(提供テキスト)
####

異色の経歴をもつプロレスラーの仕事論~後編~
慶應大学⇒博報堂⇒プロレスラー⁉ 異色の経歴をもつ三富政行さん(twitter、instagram)による仕事論、後編。
※前編はコチラ
ライフワークとライスワーク
プロレスラーとしてしばらくキャリアを積んだ時、ライフワークとライスワークという言葉について考えるようになった。自分にとってプロレスは元々「好き」だし、仕事にも出来た。ある意味ライフワークとして機能している。
しかし、ひとつの指標として収入というものさしで見た場合、どうだろうか。自分の場合、博報堂を辞めた以上、将来的には残った同期と同じくらい、それ以上に稼いでやる!という気概と目標があった。そこに到達できているか。
結論、到達できていない。
今置かれている状況を客観的に考えれば、試合のギャランティや年俸だけでそこに到達するのは難しいと言わざるを得ない。プロレスラー全体を見ても、その金額を稼ぐことができるプロレスラーは氷山の一角だ。可能性があるのは、前編で書いたような「天賦の才」を持ち合わせた選手だけだと言っても過言ではない。
先述のマネジメント業務の一つとして、自身での興行を開催することで一度に多額のお金を手に入れることはあるが、一過性のものに過ぎない。安定的な収入にはつながらないのである。
プロレスラーであるからこそ出来る仕事、プロレスラーの「自分」であるからこそ出来る仕事で、永続的な収入を得るためにはどうすべきなのか。ライフワークの先のライスワークとは…。
「+α」の価値こそ “ライスワーク”
プロレスラーであるという時点ですでに珍しい職業であるし、十分に価値がある。自分の場合そこに大学や社会人を経て得た特殊なキャリアという、「+α」の付加価値が加わる。
さらに、社会人時代に独学で取得したNESTA-PFT(パーソナルトレーナーライセンス)や栄養学の資格なども「+α」の付加価値として機能してくれる。

####

(抽出資料)
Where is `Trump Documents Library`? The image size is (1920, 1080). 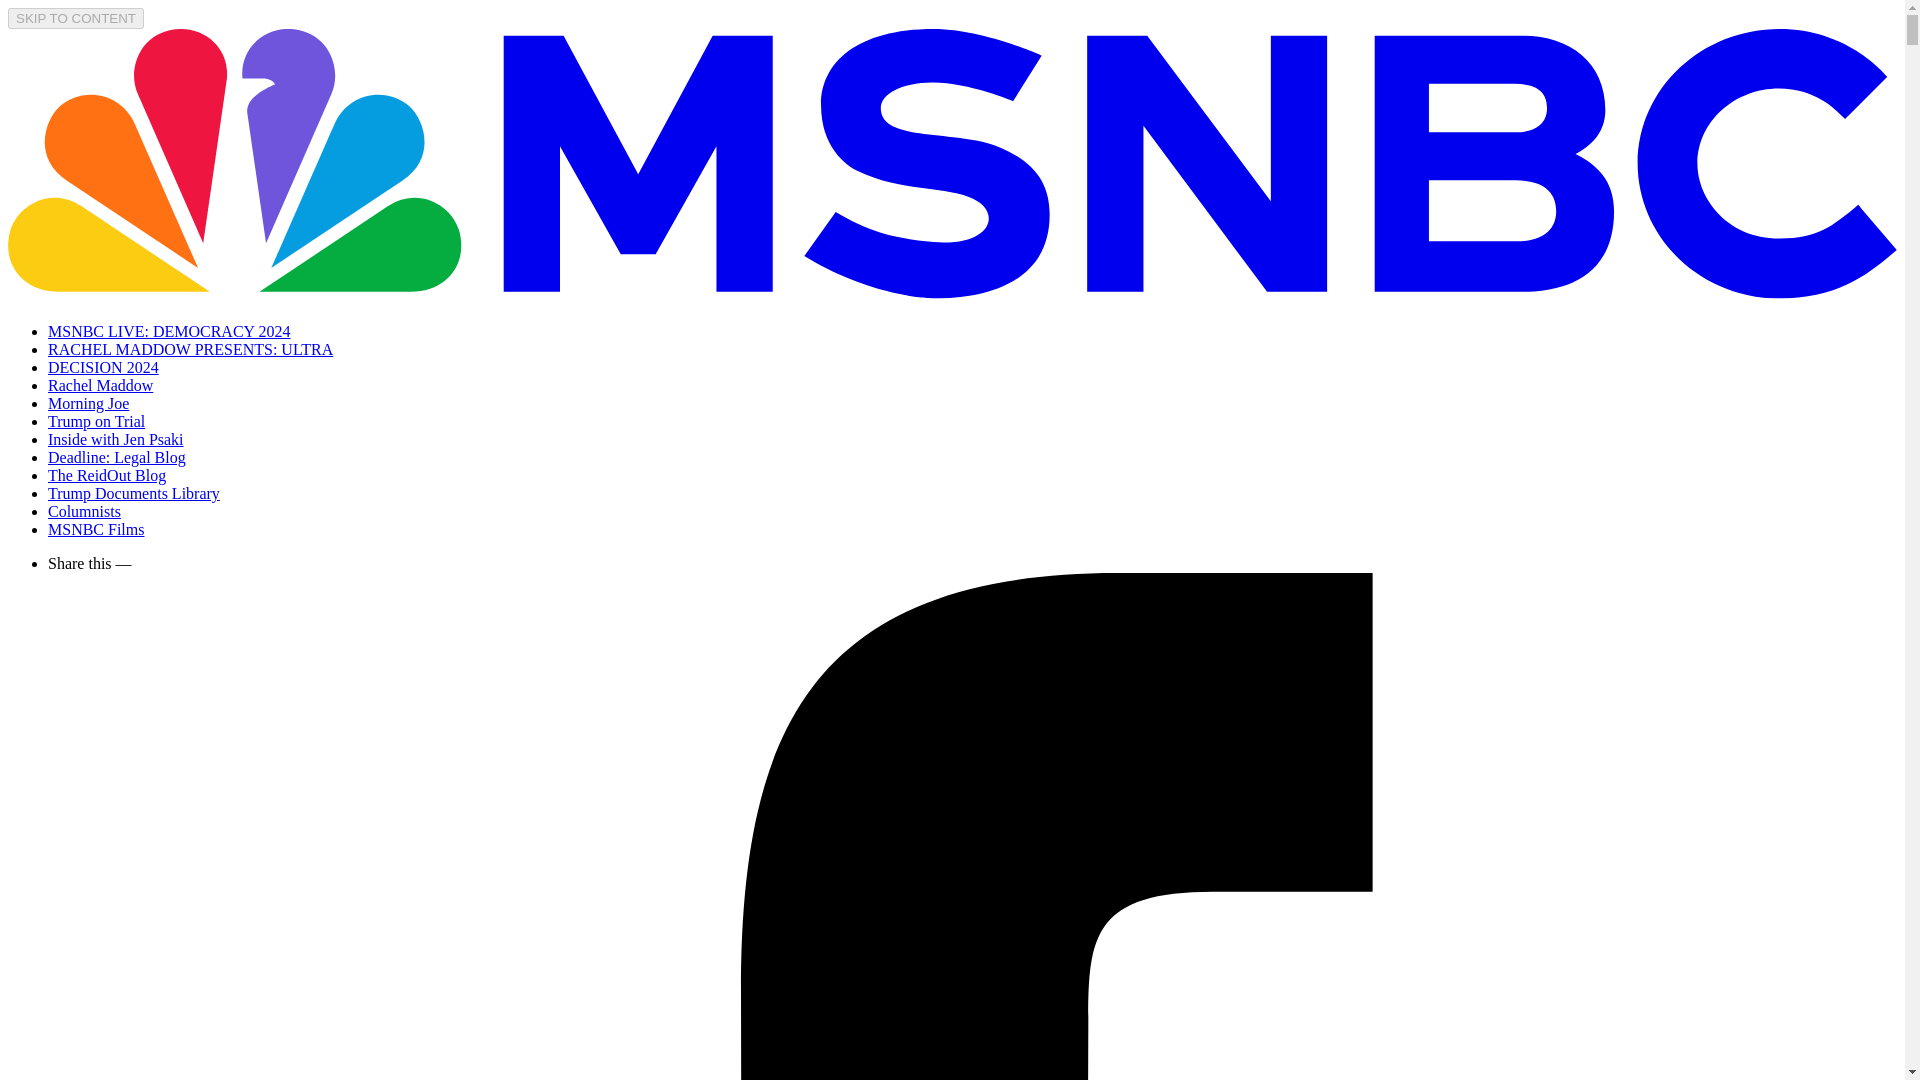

####

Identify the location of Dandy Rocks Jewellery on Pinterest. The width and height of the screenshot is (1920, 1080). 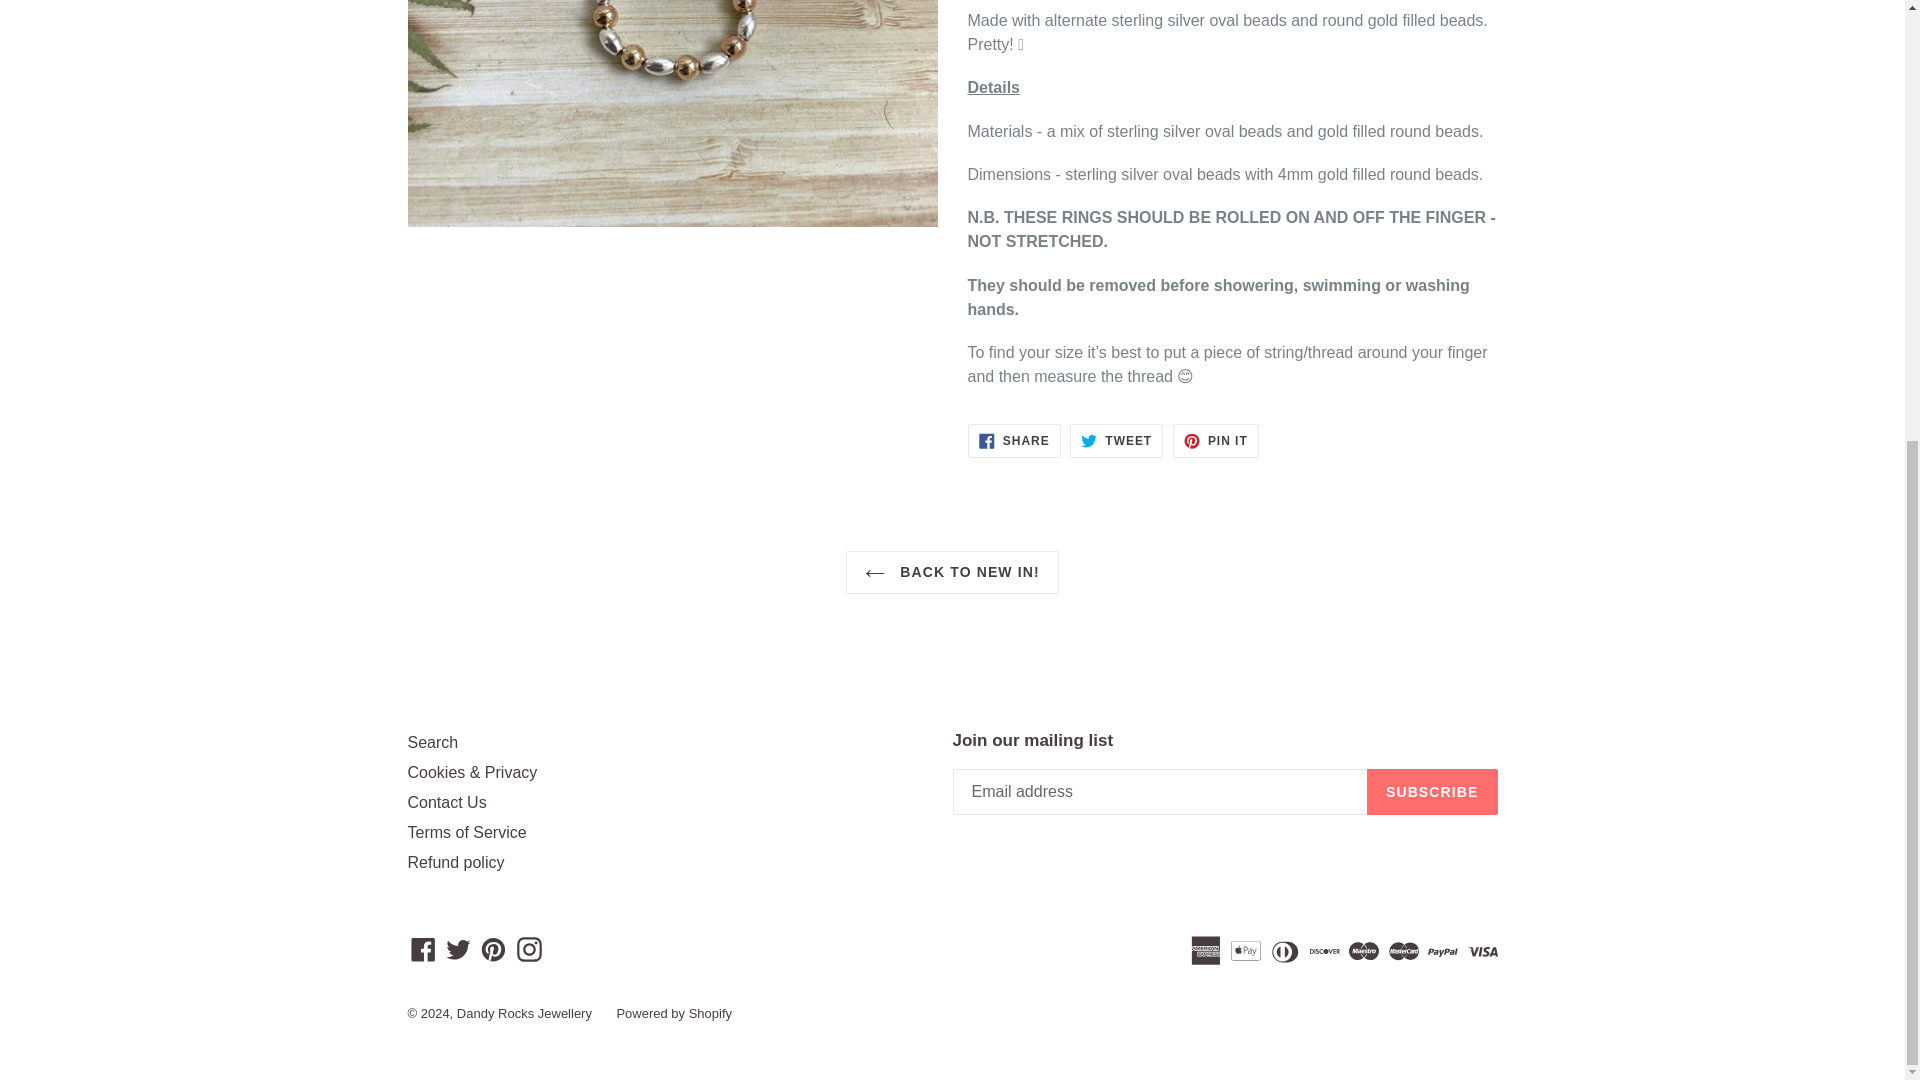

####

(目的 1)
プロレスラーの仕事論の文章について、次の問いに答えよ。
(a) 三富さんがプロレスラーになる前に辞めた会社はどこか。
(b) 収入の目標に到達できているかについて、筆者はどう結論づけているか。
(c) 社会人時代に独学で取得したとされる資格は何か。
(目的 2) プロレスラーの仕事論の文章にある「プロレスラーであるという時点ですでに珍しい職業であるし、十分に価値がある。」を英語に訳せ。
(目的 3)
プロレスラーの仕事論の文章に照らして、次の各文が文章の内容と合うかどうか答えよ。
(a) 自身で興行を開催すれば安定的な収入につながる。
(b) 筆者にとってプロレスは元々好きなものだった。
(c) 多額を稼げるプロレスラーはごく一部である。
記録はこの文章とは別個の資料である。

(出力全文 1)
(a) 博報堂
(b) 到達できていない
(c) NESTA-PFT(パーソナルトレーナーライセンス)や栄養学の資格

(出力全文 2) Being a professional wrestler is already an unusual occupation in itself, and it holds plenty of value.

(出力全文 3)
(a) いいえ。「安定的な収入にはつながらないのである。」
(b) はい。「自分にとってプロレスは元々「好き」だし」
(c) はい。「その金額を稼ぐことができるプロレスラーは氷山の一角だ。」